The results? Ave Maria has been winning. A lot.

In McCormick’s first season at the helm, the Gyrenes went 27-25-1, their first winning season since 2013. The momentum continued into this season, with Ave Maria finishing the regular season with a 33-14 record, earning a trip to the NAIA National Championship Opening Round for the first time in 10 years.

The Gyrenes climbed all the way up to No. 17 in the national NAIA rankings this year, with a win over No. 1 Southeastern and a sweep of No. 18 St. Thomas sprinkled in there.

Along the way, the team has broken school records in runs scored, triples, home runs, RBI, stolen bases, slugging percentage, on-base percentage, total bases, saves, and pitcher strikeouts.

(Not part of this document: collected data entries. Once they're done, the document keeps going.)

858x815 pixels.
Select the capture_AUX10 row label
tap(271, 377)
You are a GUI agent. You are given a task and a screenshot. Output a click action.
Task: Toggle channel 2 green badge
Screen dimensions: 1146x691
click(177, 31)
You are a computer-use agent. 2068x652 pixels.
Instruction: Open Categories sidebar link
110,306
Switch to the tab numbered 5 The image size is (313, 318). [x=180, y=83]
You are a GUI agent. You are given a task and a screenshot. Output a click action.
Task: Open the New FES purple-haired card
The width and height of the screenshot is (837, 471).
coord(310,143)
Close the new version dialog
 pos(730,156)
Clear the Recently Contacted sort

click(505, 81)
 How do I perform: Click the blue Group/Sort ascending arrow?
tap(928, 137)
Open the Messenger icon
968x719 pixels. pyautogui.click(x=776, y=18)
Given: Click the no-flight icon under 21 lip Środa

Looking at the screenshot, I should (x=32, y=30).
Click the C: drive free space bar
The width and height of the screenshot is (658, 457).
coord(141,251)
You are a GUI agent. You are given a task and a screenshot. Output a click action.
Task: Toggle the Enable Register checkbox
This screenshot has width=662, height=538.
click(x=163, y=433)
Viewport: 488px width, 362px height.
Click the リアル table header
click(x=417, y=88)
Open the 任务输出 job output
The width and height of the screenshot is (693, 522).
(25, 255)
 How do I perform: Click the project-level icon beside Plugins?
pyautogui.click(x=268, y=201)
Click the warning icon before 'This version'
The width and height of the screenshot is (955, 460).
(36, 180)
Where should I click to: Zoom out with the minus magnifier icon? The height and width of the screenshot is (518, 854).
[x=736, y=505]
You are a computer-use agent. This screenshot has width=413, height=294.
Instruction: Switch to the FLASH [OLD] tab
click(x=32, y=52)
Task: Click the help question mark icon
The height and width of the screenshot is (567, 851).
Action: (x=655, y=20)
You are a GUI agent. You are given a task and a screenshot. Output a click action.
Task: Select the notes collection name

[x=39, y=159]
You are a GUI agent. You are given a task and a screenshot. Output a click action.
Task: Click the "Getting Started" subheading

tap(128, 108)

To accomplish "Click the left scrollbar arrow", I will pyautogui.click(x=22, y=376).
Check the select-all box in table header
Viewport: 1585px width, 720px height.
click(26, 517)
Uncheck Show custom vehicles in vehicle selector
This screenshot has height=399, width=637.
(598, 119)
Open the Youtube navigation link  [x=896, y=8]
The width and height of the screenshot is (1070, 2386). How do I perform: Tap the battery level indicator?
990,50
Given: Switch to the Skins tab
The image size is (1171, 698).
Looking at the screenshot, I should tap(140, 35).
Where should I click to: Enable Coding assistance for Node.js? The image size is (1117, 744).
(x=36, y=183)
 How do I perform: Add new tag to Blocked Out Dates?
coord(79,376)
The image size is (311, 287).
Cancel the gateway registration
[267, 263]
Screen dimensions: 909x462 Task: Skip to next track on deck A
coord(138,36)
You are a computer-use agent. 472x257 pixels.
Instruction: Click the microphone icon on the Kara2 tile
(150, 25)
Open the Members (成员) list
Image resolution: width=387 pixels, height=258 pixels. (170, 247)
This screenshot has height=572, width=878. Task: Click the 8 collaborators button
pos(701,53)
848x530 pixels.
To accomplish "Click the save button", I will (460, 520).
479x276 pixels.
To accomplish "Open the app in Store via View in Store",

The success of the program these past two years is based largely on the development of the existing roster, McCormick pointed out. This is not primarily a story about recruiting improvement. McCormick’s number one goal was to develop the players he had while supplementing with the right new additions. He said he feels like he’s done that.

“They’re definitely bought in,” McCormick said. “It’s important for us to recruit the right guys. The last thing we want to do is recruit a guy that, for whatever reason, maybe doesn’t enjoy training in that [Driveline] fashion. For us, we want guys who have done it or find it appealing.”

Daniel Caylor led the team with 173 at-bats back in 2021, OPS’ing .665 with six extra-base hits. It jumped to .769 last year. This season, his OPS is .929 with 23 extra-base hits. David Leonardi is another holdover from 2021. His OPS went from .627 in 70 at-bats that year all the way up to 1.108 in 2022 and is currently at .857 this season.

Jimmy Coffey was a freshman on the 2022 team, hitting .229 with a .575 OPS in his first year on campus. Now with a year of development in McCormick’s new training environment under his belt, he’s hitting .342 with a .843 OPS.

McCormick and his staff are trying to pass on as much knowledge as they can to their players and put them in a position to succeed. For them, that’s training them in an environment that mimics what he experienced at Driveline. It was a winning formula for McCormick as a player, and is turning out to be just as fruitful as a coach.

“I felt personally the things that I was doing in college, I wasn’t getting any better,” he said. “[Going to Driveline] was kind of my last chance to do something drastic…I went out there, took a chance, and it’s really paid off.”